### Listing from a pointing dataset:
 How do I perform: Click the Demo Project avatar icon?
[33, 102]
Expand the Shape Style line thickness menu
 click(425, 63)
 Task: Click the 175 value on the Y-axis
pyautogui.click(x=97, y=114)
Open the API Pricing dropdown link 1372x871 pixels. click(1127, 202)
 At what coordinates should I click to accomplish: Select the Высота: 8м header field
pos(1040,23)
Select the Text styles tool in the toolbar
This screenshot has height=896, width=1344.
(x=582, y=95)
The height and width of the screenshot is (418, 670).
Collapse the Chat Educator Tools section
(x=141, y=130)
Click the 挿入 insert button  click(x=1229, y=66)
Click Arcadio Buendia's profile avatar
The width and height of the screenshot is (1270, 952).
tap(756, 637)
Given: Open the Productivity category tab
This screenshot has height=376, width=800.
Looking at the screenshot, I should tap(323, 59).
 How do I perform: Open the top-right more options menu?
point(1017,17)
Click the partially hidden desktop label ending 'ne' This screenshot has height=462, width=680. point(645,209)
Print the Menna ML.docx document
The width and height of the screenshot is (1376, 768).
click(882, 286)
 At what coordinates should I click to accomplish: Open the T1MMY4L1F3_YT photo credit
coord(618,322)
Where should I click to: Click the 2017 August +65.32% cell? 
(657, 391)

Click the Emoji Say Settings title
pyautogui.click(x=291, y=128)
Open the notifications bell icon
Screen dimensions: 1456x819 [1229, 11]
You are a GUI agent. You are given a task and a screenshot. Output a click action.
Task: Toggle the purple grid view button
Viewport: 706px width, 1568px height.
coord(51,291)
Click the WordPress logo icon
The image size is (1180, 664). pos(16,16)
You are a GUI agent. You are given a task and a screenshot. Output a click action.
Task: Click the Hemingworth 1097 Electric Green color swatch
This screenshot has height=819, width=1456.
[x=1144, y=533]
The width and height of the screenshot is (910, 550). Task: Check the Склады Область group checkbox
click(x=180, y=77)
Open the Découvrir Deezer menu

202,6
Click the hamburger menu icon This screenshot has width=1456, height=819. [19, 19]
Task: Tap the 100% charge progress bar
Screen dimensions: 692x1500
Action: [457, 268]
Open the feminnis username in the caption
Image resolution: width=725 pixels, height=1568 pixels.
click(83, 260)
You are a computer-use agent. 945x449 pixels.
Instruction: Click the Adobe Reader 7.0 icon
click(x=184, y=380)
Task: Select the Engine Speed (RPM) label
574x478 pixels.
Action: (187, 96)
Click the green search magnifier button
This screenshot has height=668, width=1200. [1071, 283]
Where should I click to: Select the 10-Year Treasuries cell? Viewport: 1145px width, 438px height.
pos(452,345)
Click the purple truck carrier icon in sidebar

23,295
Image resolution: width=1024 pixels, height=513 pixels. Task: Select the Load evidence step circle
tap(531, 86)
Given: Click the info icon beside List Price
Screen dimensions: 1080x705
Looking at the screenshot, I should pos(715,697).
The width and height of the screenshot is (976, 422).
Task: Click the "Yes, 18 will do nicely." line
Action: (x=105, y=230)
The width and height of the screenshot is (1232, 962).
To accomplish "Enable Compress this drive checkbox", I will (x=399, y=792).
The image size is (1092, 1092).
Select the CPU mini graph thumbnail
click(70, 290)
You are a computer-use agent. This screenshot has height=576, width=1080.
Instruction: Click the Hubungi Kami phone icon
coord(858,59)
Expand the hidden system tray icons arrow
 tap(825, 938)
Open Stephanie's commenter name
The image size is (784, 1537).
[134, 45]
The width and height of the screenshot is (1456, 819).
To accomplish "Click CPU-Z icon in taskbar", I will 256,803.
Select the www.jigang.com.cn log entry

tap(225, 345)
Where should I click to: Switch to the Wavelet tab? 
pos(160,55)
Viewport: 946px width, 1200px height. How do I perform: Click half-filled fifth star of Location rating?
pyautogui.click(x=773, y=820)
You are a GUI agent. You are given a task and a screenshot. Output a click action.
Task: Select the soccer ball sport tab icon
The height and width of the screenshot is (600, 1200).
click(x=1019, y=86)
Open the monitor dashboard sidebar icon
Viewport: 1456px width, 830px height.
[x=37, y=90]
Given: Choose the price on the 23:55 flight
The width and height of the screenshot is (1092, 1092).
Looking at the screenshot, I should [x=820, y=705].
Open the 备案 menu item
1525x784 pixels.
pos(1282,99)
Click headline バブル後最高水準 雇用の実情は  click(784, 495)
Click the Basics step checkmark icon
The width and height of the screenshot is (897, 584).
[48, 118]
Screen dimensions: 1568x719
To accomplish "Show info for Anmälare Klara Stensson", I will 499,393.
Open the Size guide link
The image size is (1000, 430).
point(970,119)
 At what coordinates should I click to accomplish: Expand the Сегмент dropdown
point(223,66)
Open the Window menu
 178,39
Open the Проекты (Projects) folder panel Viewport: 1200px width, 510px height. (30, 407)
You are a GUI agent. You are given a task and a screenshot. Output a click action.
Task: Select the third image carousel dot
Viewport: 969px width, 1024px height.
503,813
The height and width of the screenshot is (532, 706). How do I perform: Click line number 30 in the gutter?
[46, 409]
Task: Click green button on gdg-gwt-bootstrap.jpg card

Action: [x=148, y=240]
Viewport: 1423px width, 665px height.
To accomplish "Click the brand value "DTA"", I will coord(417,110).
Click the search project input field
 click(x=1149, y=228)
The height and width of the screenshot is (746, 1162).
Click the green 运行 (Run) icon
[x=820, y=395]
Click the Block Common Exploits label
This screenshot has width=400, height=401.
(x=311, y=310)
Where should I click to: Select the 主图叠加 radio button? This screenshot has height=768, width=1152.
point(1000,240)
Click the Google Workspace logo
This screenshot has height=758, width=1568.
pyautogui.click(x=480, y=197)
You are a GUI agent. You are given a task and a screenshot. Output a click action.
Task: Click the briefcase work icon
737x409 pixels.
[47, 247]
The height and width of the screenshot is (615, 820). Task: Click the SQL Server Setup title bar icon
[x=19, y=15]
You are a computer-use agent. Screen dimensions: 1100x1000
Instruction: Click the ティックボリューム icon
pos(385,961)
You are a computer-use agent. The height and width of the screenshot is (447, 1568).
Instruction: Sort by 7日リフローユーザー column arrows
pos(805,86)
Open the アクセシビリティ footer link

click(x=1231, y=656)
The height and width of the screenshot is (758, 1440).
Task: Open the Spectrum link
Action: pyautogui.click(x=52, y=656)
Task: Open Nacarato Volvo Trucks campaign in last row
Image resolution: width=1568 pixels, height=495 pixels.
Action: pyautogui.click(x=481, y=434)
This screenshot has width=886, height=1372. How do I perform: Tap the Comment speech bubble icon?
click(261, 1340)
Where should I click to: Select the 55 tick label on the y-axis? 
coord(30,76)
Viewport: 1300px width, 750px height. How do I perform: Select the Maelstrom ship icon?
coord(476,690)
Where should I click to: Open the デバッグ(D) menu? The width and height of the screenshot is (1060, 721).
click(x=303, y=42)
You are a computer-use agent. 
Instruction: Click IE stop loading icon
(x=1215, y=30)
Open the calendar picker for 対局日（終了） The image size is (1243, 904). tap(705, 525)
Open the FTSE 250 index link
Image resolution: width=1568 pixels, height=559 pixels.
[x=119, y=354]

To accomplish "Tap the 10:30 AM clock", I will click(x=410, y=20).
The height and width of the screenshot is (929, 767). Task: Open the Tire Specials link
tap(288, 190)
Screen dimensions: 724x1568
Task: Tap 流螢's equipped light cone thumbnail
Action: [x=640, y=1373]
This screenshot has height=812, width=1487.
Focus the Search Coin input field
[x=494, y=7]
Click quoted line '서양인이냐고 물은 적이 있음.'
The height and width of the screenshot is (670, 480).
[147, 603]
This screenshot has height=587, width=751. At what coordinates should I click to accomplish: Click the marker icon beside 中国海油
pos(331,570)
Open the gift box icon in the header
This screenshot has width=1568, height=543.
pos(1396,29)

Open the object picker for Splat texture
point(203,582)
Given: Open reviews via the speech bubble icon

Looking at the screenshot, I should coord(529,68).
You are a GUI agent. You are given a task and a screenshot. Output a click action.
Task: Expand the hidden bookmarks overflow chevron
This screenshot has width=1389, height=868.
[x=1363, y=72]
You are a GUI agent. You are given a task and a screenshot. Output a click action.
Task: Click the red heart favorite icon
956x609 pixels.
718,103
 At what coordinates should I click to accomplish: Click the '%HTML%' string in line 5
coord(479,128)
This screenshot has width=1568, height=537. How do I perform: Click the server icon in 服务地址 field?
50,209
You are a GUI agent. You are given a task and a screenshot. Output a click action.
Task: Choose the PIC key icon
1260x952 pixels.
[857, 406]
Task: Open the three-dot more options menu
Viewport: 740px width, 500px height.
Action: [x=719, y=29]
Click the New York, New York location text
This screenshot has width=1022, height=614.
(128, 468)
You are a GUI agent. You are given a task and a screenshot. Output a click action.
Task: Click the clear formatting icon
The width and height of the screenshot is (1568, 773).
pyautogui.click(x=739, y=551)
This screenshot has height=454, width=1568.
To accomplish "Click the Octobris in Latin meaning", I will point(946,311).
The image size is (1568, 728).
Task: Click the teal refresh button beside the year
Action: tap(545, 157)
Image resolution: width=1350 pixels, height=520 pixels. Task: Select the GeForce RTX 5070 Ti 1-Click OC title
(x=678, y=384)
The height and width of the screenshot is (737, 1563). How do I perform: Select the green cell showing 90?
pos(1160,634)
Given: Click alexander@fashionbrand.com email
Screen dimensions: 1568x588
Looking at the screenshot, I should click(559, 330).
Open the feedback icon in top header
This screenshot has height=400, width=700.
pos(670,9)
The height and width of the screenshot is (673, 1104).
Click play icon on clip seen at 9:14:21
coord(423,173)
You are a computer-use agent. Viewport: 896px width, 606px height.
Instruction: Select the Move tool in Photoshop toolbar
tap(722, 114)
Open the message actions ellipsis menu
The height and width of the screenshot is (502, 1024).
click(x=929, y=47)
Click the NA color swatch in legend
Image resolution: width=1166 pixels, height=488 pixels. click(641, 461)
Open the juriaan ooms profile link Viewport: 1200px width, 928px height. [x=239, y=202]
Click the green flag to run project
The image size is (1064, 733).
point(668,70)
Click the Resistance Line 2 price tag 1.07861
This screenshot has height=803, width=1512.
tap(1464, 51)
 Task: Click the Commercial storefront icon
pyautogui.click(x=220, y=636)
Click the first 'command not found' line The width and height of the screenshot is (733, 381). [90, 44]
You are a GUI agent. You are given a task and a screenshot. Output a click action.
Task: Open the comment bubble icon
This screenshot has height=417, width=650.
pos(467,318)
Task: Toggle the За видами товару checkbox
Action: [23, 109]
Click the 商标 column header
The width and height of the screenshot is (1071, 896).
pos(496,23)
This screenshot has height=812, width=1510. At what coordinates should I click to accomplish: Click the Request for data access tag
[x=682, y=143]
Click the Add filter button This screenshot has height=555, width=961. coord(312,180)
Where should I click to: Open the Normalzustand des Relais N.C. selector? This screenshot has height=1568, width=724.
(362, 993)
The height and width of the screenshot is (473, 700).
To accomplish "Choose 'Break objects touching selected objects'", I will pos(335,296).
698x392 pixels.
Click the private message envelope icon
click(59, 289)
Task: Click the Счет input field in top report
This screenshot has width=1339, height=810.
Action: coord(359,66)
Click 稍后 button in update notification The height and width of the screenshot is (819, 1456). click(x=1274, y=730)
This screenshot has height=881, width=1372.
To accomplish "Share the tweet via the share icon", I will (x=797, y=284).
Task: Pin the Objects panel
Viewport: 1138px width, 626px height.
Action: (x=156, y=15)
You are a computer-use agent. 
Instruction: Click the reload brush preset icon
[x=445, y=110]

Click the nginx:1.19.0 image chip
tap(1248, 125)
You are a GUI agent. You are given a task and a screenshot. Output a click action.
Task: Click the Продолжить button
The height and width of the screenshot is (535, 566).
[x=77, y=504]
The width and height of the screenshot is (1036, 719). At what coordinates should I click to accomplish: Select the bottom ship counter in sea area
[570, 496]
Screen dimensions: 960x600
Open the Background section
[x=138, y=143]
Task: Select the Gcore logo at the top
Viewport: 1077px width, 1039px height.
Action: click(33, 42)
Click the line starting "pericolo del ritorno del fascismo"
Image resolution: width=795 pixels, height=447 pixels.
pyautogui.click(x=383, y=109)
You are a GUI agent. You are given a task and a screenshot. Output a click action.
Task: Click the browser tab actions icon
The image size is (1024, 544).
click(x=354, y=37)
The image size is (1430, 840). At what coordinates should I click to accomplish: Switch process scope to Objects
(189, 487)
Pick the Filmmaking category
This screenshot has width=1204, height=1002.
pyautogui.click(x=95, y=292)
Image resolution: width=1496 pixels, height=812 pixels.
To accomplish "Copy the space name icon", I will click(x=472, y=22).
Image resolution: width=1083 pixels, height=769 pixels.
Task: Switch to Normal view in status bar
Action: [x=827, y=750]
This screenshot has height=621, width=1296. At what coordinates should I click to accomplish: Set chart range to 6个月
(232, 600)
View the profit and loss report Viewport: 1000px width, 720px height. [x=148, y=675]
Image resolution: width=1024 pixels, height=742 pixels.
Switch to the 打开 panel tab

### Objective:
Reproduce the lines of the listing beginning at the one that has "The height and width of the screenshot is (929, 767)." and stopping after the one that has "Looking at the screenshot, I should coord(529,68).", with "Tire Specials" swapped for "Wheel Specials" and nothing else changed.

### Result:
The height and width of the screenshot is (929, 767). Task: Open the Wheel Specials link
tap(288, 190)
Screen dimensions: 724x1568
Task: Tap 流螢's equipped light cone thumbnail
Action: [x=640, y=1373]
This screenshot has height=812, width=1487.
Focus the Search Coin input field
[x=494, y=7]
Click quoted line '서양인이냐고 물은 적이 있음.'
The height and width of the screenshot is (670, 480).
[147, 603]
This screenshot has height=587, width=751. At what coordinates should I click to accomplish: Click the marker icon beside 中国海油
pos(331,570)
Open the gift box icon in the header
This screenshot has width=1568, height=543.
pos(1396,29)

Open the object picker for Splat texture
point(203,582)
Given: Open reviews via the speech bubble icon

Looking at the screenshot, I should coord(529,68).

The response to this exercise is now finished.